▸ SOURCE EXTRACT:

▼

Em Dashes
I have been hitting Option-Dash on a Mac keyboard for over a decade. It’s muscle memory. I don’t think about it. I don’t consult a style guide. My fingers just know that when a sentence needs a hard pivot, a comma is too soft and a period is too final, and there’s a keystroke for that. There has always been a keystroke for that.
Then large language models started writing, and they discovered the em dash the way a freshman discovers the word “juxtaposition.” They put it everywhere. Every clause. Every aside. Every place a period or comma would have worked fine, the models reached for the long dash because it sounds authoritative and slightly literary and, most importantly, because it appeared constantly in their training data. Which was, in part, written by people like me.
So now em dashes are a tell. Not a tell that the writing is bad. A tell that the writing might not be human. One em dash per paragraph and you’re fine. Three per paragraph and someone on Reddit will leave a comment that’s just the word “slop.” It doesn’t matter that you’ve been doing this since before GPT-3 existed. The reader doesn’t know that. The reader doesn’t care.
I went through every essay on this site and replaced my em dashes with periods, commas, semicolons, and parentheses. Every single one. I rewrote my own sentences. Force-pushed so the git log wouldn’t show the change. Sat there afterward feeling like I’d sanded the patina off something I’d built by hand because a machine learned how to fake patina.

▲

▸ DATA PROVIDED:
▼

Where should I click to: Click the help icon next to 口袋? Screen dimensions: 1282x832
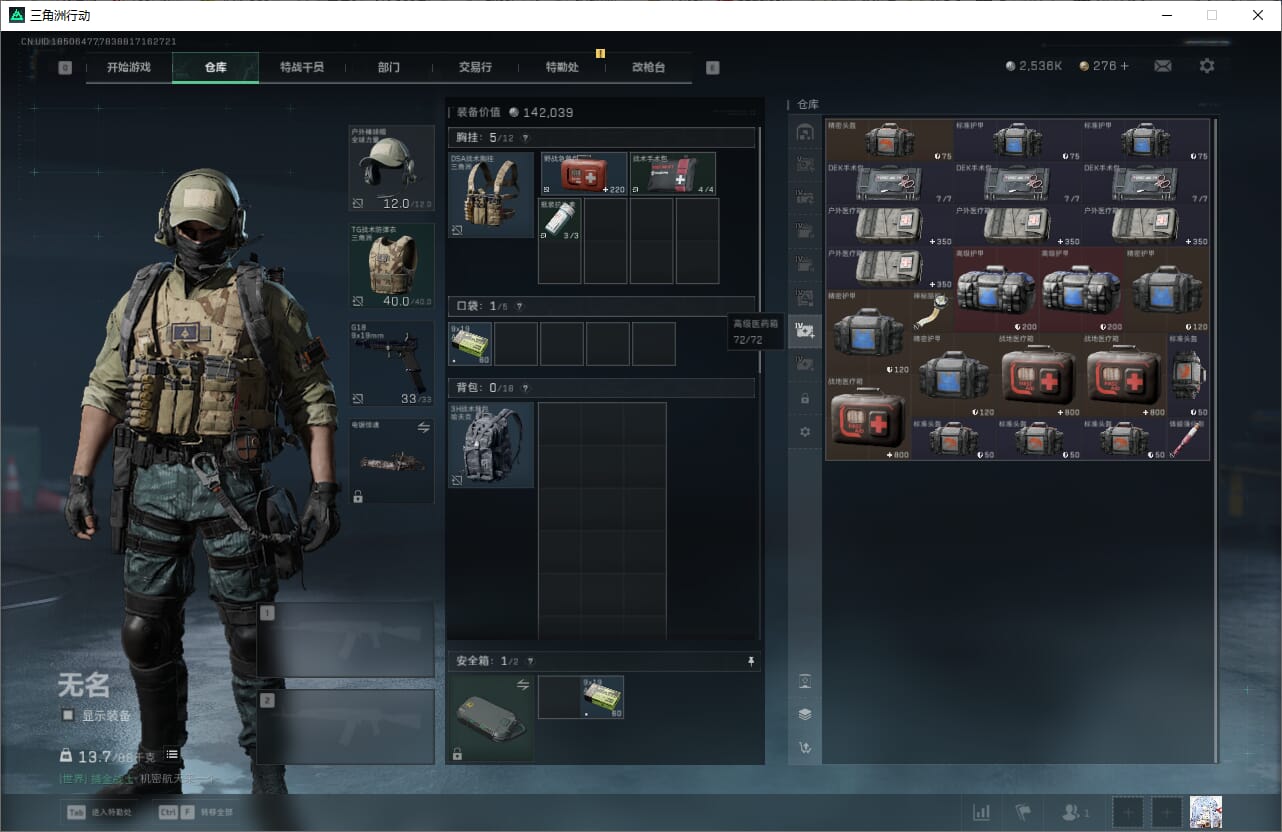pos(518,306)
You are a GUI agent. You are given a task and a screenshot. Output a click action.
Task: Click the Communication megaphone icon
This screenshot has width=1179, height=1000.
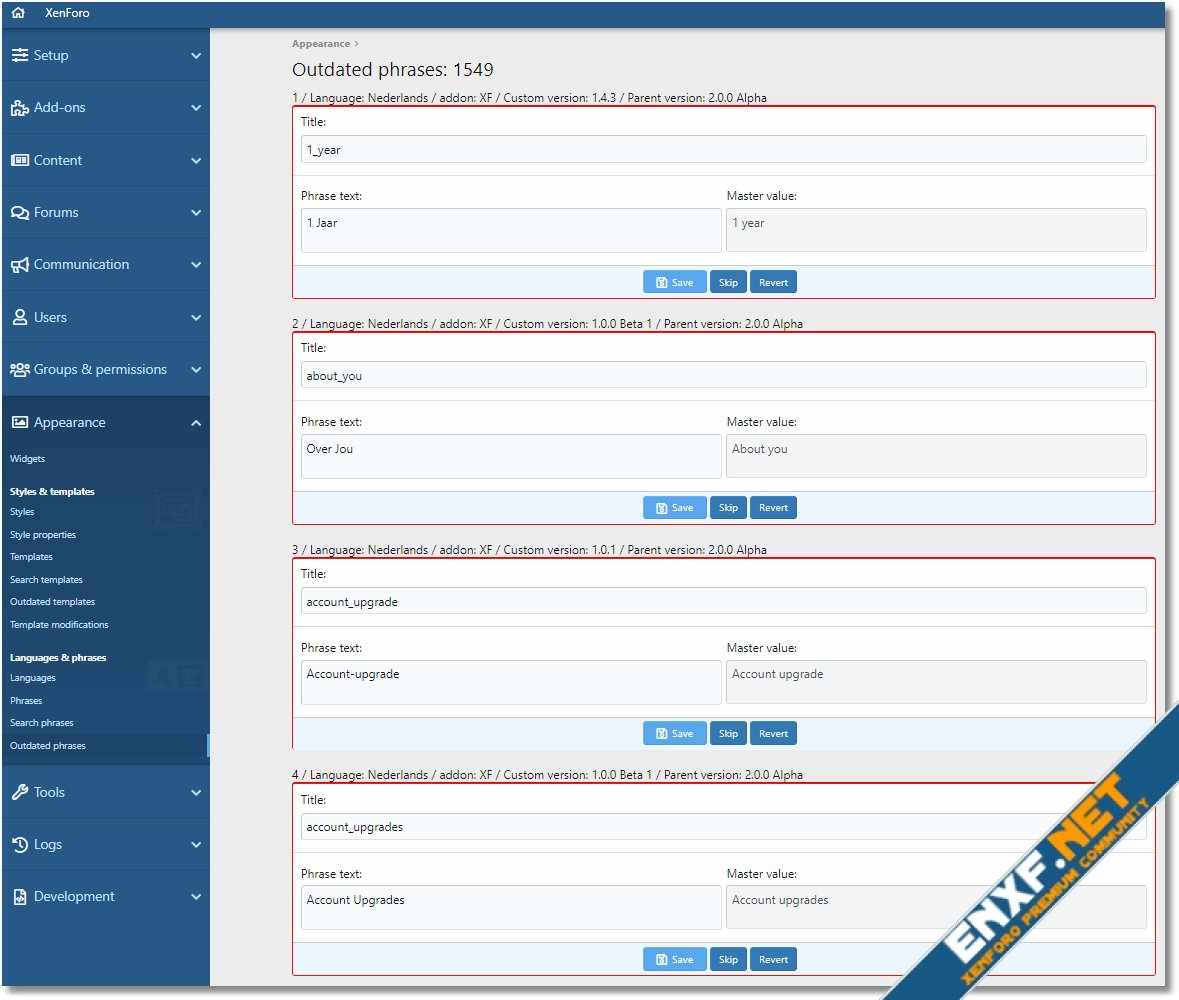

▲

▸ TASKS TO COMPLETE:
1: From the em dash essay above, return the passage that opens with the words containing "So now em dashes" and closes with "to fake patina.".
2: Translate this sentence from the em dash essay into Spanish: "I went through every essay on this site and replaced my em dashes with periods, commas, semicolons, and parentheses."
3: Continue the em dash essay from its last sentence.

▸ RESULTS BY TASK:
1:
So now em dashes are a tell. Not a tell that the writing is bad. A tell that the writing might not be human. One em dash per paragraph and you’re fine. Three per paragraph and someone on Reddit will leave a comment that’s just the word “slop.” It doesn’t matter that you’ve been doing this since before GPT-3 existed. The reader doesn’t know that. The reader doesn’t care.
I went through every essay on this site and replaced my em dashes with periods, commas, semicolons, and parentheses. Every single one. I rewrote my own sentences. Force-pushed so the git log wouldn’t show the change. Sat there afterward feeling like I’d sanded the patina off something I’d built by hand because a machine learned how to fake patina.

2: Revisé cada ensayo de este sitio y reemplacé mis rayas por puntos, comas, punto y coma y paréntesis.

3:
I’m not proud of this, but I’m also not stupid. The signal is the signal. You don’t get to argue with what a pattern means to the person reading it. You can be right about your own history and still lose the argument, because the argument isn’t about you. It’s about the ten million pieces of generated text that trained the reader’s instinct before they ever found your site.
And that’s the thing that actually pisses me off. Not that I had to change my punctuation. Punctuation is just punctuation. What pisses me off is that the benefit of the doubt is gone. Every stylistic choice that overlaps with model output is now suspect. The em dash was first. What’s next? Semicolons? Starting sentences with “and”? The word “furthermore”? The phrase “here’s the thing”? The uncanny valley keeps moving, and the territory it swallows is territory that belonged to actual writers first.
There’s a word for what happened here: expropriation. Not of content. Of style. The models didn’t steal my essays. They stole the way I punctuate them. They reached into the space between my clauses and took the specific gesture I use to connect two ideas that don’t want to be separate sentences. And then they used that gesture so many times, so indiscriminately, that it stopped meaning what it used to mean.
Option-Dash is an em dash. Option-Semicolon is an ellipsis. Option-2 is a trademark symbol. Option-Shift-8 is a degree sign. I don’t look these up. I just hit them. I live on a keyboard the way a pianist lives on a piano, and I know where every mark is and what each one is for. I chose em dashes the way I choose variable names: deliberately, because the alternatives were worse. And now I’m choosing differently, not because the alternatives got better, but because some model poisoned the well.
The cruelest part is that the models learned it from us. They read millions of pages of human writing, noticed that good writers use em dashes, and started using them in every sentence. They took a signal of craft and repeated it until it became a signal of automation. They strip-mined a stylistic choice for parts and left the rest of us standing in the pit.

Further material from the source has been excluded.